-- Begin RECORD SET --
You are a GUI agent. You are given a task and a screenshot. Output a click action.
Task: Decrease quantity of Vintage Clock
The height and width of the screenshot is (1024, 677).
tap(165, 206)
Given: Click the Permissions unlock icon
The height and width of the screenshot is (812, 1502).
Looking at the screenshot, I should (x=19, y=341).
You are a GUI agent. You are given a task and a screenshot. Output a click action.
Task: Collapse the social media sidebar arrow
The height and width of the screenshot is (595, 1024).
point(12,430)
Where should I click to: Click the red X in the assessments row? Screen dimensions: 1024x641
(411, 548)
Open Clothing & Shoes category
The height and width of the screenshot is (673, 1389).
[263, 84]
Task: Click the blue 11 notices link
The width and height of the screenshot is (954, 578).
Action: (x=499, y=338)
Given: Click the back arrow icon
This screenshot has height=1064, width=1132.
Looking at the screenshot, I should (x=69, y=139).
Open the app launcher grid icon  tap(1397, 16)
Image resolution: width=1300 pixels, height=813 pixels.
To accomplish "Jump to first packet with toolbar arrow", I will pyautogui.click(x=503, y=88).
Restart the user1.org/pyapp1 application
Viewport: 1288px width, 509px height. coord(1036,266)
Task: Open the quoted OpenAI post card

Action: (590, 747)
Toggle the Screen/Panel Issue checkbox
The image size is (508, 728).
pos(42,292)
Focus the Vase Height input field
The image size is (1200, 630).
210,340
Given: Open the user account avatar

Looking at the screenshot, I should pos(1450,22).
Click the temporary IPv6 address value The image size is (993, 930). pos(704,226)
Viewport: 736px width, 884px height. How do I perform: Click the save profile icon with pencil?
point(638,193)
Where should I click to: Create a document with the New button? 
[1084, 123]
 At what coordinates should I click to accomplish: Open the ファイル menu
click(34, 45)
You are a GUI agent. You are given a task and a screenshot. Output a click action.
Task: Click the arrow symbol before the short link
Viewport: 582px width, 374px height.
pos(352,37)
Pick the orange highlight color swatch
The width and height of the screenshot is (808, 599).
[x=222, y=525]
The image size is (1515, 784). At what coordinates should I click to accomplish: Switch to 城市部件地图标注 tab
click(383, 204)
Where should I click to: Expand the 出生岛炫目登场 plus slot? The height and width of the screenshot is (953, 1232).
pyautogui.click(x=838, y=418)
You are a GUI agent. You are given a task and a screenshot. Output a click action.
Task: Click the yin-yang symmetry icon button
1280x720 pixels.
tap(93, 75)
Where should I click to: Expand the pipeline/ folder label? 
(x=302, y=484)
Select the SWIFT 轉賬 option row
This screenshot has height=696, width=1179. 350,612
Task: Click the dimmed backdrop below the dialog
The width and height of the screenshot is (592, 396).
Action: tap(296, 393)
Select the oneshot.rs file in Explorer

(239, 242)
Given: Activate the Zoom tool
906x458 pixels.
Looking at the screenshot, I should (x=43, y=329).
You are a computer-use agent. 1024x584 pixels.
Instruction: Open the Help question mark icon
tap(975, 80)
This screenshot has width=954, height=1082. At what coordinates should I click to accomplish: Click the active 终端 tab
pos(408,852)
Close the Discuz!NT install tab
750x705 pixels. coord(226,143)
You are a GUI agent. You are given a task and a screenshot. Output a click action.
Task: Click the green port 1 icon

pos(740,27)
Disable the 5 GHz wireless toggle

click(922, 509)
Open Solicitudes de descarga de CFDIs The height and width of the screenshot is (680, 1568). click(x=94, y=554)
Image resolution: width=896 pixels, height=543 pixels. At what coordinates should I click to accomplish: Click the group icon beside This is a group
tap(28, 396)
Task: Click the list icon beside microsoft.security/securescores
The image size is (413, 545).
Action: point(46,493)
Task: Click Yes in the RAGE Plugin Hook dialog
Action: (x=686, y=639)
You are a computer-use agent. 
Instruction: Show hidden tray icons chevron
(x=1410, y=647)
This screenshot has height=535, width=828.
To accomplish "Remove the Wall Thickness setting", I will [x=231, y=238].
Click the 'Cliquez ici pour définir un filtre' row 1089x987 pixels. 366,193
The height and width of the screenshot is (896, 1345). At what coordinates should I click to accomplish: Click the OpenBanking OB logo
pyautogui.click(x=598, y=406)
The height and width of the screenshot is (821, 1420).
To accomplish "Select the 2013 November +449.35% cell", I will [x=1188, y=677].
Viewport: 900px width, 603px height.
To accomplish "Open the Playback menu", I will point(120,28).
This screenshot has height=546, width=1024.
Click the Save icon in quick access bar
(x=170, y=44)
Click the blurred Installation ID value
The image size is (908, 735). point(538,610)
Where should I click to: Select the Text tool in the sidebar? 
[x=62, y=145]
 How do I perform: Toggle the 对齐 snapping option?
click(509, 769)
-- End RECORD SET --
→ **REQUEST**
Copy the records from the start through the line containing "Looking at the screenshot, I should pos(1450,22).", word for word, with both ends included.

→ **REPLY TO THE TASK**
You are a GUI agent. You are given a task and a screenshot. Output a click action.
Task: Decrease quantity of Vintage Clock
The height and width of the screenshot is (1024, 677).
tap(165, 206)
Given: Click the Permissions unlock icon
The height and width of the screenshot is (812, 1502).
Looking at the screenshot, I should (x=19, y=341).
You are a GUI agent. You are given a task and a screenshot. Output a click action.
Task: Collapse the social media sidebar arrow
The height and width of the screenshot is (595, 1024).
point(12,430)
Where should I click to: Click the red X in the assessments row? Screen dimensions: 1024x641
(411, 548)
Open Clothing & Shoes category
The height and width of the screenshot is (673, 1389).
[263, 84]
Task: Click the blue 11 notices link
The width and height of the screenshot is (954, 578).
Action: (x=499, y=338)
Given: Click the back arrow icon
This screenshot has height=1064, width=1132.
Looking at the screenshot, I should (x=69, y=139).
Open the app launcher grid icon  tap(1397, 16)
Image resolution: width=1300 pixels, height=813 pixels.
To accomplish "Jump to first packet with toolbar arrow", I will pyautogui.click(x=503, y=88).
Restart the user1.org/pyapp1 application
Viewport: 1288px width, 509px height. coord(1036,266)
Task: Open the quoted OpenAI post card

Action: (590, 747)
Toggle the Screen/Panel Issue checkbox
The image size is (508, 728).
pos(42,292)
Focus the Vase Height input field
The image size is (1200, 630).
210,340
Given: Open the user account avatar

Looking at the screenshot, I should pos(1450,22).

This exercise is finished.